Julie Perini will discuss her methods for gathering, archiving, and processing ten years of personal video documentation and transforming it into works of art. We will take a close look at the database Perini created to catalog her long-term daily video project, Minute Movies. She will also discuss other projects she’s worked on that involve wrangling massive amounts of media.
Participants are invited to share their own piles of media, notes, and objects: home movies, personal videos, writing, drawings, research for projects, and anything else. We will look at the work of filmmakers, visual artists, and writers to inspire our own creative projects.
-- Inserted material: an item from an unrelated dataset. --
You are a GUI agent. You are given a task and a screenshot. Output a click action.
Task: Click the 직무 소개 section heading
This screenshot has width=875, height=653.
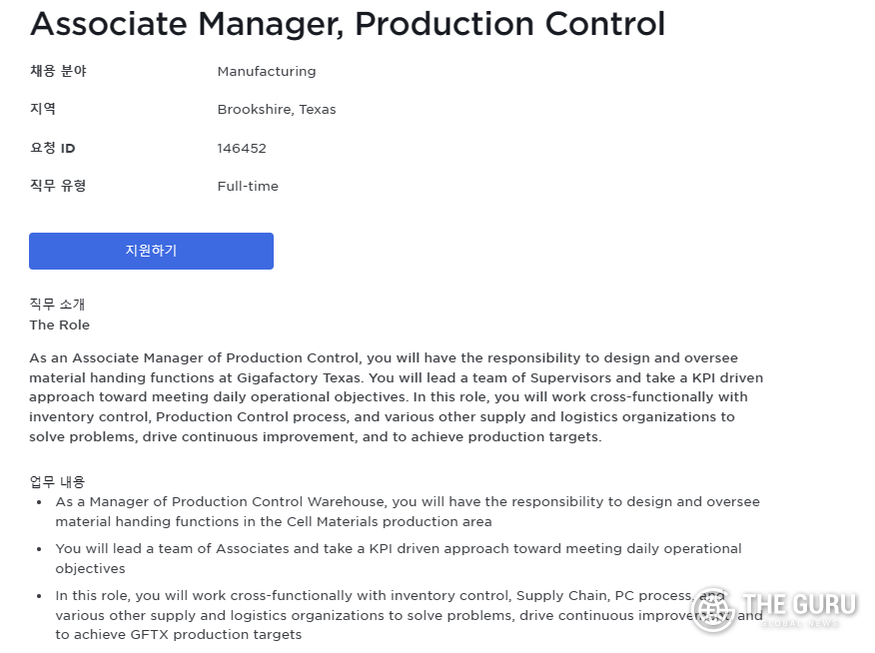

This workshop will not be technical; it is not about the latest research and recommendations on archival media formats. Rather, it is a generative space to share ideas, practices, and knowledge around organizing our documents, be it personal documentation, artistic notes, historical material, and more. Participants will walk away with resource lists and ideas to support their creative projects.
About the instructor: Julie Perini is a filmmaker, daily videomaker, diary keeper, community-based media maker, video artist, writer, artistic descendent of time-bending mentors like Tony Conrad, product of the suburbs of New York City and DIY culture of the 90s. Her involvement with the post-9/11 “War on Terror” spurred her work with prison and police abolitionist movements. She is the recipient of numerous grants, awards, and residencies and she exhibits work in theaters, community spaces, galleries, campgrounds, storefronts, the sides of bridges, and other venues. Her writing has been published by AK Press, PM Press, Afterimage: The Journal of Media Arts and Cultural Criticism and other publications. Originally from Poughkeepsie, New York, she currently lives in Portland, Oregon where she is a Professor of Art at Portland State University.